MARILINA DE SAUTU; GUSTAVO SCANAVACHI; MARIELA S. FERREIRA-GOMES; JUAN PABLO F.C. ROSSI; ROSANGELA ITRI; IRENE C MANGIALAVORI

Congreso; 20th International Union for Pure and Applied Biophysics (IUPAB), 50th Annual Meeting of the SBBq, 45th Congress of SBBf and 13th Congress SBBN, virtually, Brazil, on October 4th to 8th.; 2021

PMCA is a P-ATPase involved in the regulation of the cell calcium homeostasis transporting Ca2+ from cytoplasm towards the extracellular medium. PMCA like other integral membrane proteins operates surrounded by a complex and dynamic lipid bilayer, and its activity largely depends on the lipids. Aluminium (Al3+ and other soluble species) is environmentally ubiquitous, providing human exposure and neurotoxic effects in humans and animals. The mechanisms proposed to explain aluminium toxicity are linked to changes in the cellular calcium homeostasis. In previous works, we demonstrated that aluminium inhibits PMCA activity preventing the dephosphorylation of the pump.The aim of this work is to understand the effect of the surrounding bilayer on the PMCA activity and on the effect of the aluminium. Aluminium would have distinct effect depending on the lipid composition of the cell membrane where the PMCA is located. To characterize this effect, mixed micelles of phospholipids and detergent (C12E10) were formed at different molar fractions, and we measured how PMCA activity varied. Further, with an aluminum-specific fluorescent probe (Lumogallion) we evaluate how free aluminium is modified by interacting with the different lipids. To evaluate other biophysical changes in the lipid bilayers we performed small Angle X-ray scattering (SAXS) experiments for studying how the lipidic environment was changing alongside different molar fractions and also in the presence of aluminium.
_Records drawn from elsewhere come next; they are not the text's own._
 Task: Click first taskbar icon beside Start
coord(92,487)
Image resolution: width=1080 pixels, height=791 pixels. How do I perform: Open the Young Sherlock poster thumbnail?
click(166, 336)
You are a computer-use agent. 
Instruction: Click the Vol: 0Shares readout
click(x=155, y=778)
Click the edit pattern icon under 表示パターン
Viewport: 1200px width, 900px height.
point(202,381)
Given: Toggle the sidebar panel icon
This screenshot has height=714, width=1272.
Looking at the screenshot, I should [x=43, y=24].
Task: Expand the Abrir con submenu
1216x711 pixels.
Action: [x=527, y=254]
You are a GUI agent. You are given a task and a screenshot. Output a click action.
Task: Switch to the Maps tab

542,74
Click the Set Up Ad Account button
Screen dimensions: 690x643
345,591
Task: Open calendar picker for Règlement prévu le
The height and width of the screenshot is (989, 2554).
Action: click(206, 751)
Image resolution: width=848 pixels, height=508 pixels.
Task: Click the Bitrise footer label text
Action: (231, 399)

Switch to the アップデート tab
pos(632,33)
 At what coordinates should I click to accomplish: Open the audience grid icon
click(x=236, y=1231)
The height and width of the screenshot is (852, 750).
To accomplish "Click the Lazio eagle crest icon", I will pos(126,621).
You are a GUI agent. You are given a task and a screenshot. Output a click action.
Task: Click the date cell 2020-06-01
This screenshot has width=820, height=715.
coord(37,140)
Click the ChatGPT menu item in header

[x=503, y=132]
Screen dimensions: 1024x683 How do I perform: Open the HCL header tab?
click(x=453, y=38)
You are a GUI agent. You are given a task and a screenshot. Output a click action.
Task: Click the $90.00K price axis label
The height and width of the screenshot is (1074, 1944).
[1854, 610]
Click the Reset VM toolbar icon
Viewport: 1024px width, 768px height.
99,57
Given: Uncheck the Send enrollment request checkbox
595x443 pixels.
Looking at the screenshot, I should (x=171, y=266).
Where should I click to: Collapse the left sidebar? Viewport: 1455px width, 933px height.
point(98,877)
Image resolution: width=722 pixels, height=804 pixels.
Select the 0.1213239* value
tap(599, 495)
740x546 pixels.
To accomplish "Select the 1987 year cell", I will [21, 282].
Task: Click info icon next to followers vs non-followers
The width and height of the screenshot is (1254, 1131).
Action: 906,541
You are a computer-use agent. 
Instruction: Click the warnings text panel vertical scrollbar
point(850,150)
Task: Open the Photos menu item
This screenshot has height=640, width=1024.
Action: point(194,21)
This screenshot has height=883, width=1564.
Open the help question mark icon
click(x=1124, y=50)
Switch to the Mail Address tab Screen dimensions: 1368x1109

In turn, we evaluate changes in the membrane phase properties using two fluorescent probes, laurdan and merocyanine 540. The results show a biphasic effect of activation and inhibition of the pump that depended on the molar fraction of phospholipids. SAXS measurements indicate that biophysical changes of the bilayer at different molar fractions could explain the difference in enzymatic activity. Moreover, we demonstrated how aluminium interacts with the micelles and influences the biophysical properties that in turn, affected the PMCA activity.